Larson grew up in Avon, Minnesota, and attended the University of Wisconsin at Madison. There is a substantial pool of technical talent available here in Minnesota. Larson was quick to point out that the decision did not have much to do with saving costs. It is a little more affordable to do business here as opposed to Silicon Valley, but the market of human technology capital is a global one.

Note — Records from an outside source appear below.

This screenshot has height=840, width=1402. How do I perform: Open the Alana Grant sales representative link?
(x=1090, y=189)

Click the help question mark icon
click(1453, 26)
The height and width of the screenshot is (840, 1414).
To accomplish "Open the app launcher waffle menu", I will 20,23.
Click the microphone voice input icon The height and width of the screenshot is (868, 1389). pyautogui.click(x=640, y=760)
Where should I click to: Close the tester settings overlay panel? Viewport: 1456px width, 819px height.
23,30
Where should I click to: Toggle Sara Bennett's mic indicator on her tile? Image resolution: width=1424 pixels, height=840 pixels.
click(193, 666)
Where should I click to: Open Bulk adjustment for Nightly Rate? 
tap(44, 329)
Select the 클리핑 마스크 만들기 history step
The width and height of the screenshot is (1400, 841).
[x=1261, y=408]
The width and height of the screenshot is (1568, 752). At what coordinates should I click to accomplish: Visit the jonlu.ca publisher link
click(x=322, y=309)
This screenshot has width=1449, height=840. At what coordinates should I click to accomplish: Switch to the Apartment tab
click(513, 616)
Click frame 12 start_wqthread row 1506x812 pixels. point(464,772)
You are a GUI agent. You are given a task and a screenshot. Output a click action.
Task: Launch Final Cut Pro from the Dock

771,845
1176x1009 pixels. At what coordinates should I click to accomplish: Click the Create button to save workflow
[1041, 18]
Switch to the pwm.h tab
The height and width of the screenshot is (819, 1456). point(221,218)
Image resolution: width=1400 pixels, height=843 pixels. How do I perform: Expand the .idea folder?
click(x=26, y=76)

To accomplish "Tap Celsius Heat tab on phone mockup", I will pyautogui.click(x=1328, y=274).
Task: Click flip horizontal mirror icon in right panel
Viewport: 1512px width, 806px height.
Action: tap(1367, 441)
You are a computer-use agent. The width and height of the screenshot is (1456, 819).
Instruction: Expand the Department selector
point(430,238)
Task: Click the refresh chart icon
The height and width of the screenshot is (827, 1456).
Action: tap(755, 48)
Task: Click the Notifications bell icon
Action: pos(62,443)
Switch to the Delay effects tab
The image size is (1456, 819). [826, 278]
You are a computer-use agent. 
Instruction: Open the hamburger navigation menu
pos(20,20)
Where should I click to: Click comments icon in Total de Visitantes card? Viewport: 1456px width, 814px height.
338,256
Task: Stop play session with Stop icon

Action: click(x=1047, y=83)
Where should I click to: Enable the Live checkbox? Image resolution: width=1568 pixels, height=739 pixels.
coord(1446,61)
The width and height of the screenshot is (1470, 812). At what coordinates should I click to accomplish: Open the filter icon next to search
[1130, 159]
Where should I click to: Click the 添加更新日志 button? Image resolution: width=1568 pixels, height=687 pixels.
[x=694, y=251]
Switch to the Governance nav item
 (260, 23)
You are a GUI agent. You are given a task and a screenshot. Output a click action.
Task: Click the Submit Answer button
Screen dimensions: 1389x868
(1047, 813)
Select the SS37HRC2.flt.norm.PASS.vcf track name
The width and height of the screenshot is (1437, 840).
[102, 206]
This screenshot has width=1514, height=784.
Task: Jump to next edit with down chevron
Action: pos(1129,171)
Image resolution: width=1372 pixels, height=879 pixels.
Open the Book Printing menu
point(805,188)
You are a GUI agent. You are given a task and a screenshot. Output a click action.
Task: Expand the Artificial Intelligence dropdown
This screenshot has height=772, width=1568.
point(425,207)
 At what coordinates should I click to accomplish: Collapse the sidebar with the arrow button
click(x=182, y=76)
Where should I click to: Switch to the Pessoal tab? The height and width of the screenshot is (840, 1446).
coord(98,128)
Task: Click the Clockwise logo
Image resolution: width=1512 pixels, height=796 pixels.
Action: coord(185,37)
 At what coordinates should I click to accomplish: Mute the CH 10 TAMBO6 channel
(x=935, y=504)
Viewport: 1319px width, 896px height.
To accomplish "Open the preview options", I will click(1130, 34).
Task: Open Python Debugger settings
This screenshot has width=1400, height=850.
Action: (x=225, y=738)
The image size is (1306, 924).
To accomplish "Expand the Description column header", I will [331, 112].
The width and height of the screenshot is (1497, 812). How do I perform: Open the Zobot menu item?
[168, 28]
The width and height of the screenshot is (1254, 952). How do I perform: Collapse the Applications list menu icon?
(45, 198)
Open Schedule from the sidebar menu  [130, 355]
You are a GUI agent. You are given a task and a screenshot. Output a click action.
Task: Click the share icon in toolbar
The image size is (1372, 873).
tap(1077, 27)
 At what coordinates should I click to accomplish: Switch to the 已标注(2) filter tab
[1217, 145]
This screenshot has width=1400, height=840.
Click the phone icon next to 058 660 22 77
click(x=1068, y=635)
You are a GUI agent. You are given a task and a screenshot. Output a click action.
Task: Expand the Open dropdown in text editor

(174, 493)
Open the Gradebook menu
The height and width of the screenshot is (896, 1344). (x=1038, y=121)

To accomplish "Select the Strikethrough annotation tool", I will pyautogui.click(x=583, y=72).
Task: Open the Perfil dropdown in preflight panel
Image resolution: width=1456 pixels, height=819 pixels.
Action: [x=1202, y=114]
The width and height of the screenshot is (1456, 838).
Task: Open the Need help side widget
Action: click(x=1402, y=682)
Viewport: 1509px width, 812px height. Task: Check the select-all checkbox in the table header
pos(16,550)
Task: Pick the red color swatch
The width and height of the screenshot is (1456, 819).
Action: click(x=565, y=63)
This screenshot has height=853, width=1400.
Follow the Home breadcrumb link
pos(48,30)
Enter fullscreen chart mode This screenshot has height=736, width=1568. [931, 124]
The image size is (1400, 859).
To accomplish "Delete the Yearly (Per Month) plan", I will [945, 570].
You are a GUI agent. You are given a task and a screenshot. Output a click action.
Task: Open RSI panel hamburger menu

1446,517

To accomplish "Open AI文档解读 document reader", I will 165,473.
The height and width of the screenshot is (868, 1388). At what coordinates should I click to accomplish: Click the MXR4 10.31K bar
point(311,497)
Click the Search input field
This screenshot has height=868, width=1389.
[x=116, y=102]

Not only was the available talent here in Minnesota, but Minnesota has the best talent available.
In the last 12 months, Arctic Wolf’s employee count has gone from 900 to 2,000. Currently, the company has 500 employees in Eden Prairie and plans to hire at least 100 additional employees in Eden Prairie in the next 12 months.
The company is flexible regarding remote employees and believes there is value in remote and in-office work. Arctic Wolf has hired a number of ex-military people and sees that as a good recruitment source. Arctic Wolf is also nurturing a number of university partnerships.
A well-capitalized operation
Arctic Wolf is still privately held and has successfully raised investment capital. In July 2021, the company raised $150 million in series F funding. At that time, the company was valued at $4.3 billion. Owl Rock and Viking Global Investors assisted them in this financing round.
The company raised $401 million in convertible debt in October. Convertible debt is an investment vehicle where a company raises money with the option of later paying it back as a loan or converting it to equity.
Usually, this is an investment vehicle that is only available to publicly held companies. The fact that Arctic Wolf was able to raise money this way as a privately held company indicates that the capital markets have a good deal of confidence in their chance of success. Owl Rock, Viking Global Investors and the Ontario Teacher’s Pension Plan assisted them in this financing round.
Larson said the latest $401 million capital infusion will likely be used to make targeted acquisitions to enhance its available service and product offerings.
Arctic Wolf’s long-term growth has been dramatic and sustained.
Currently, the company serves over 3,000 customers. In the last 12 months, Arctic Wolf has expanded into new global markets, including South Africa, Benelux, and the Nordic countries, as well as an upcoming launch into the Asia Pacific region.
Larson was understandably coy when asked about Arctic Wolf’s future plans. What does seem clear is the cybersecurity business will continue to grow, and its prospects are bright. Arctic Wolf provides well-paid jobs to highly educated employees and is a valuable service to the U.S. and the world economy.
That is a win for Eden Prairie.
Editor’s note: EPLN contributor Frank Farrell is a longtime Eden Prairie resident and an attorney with 43 years of experience. He was recently appointed to the EPLN board of directors.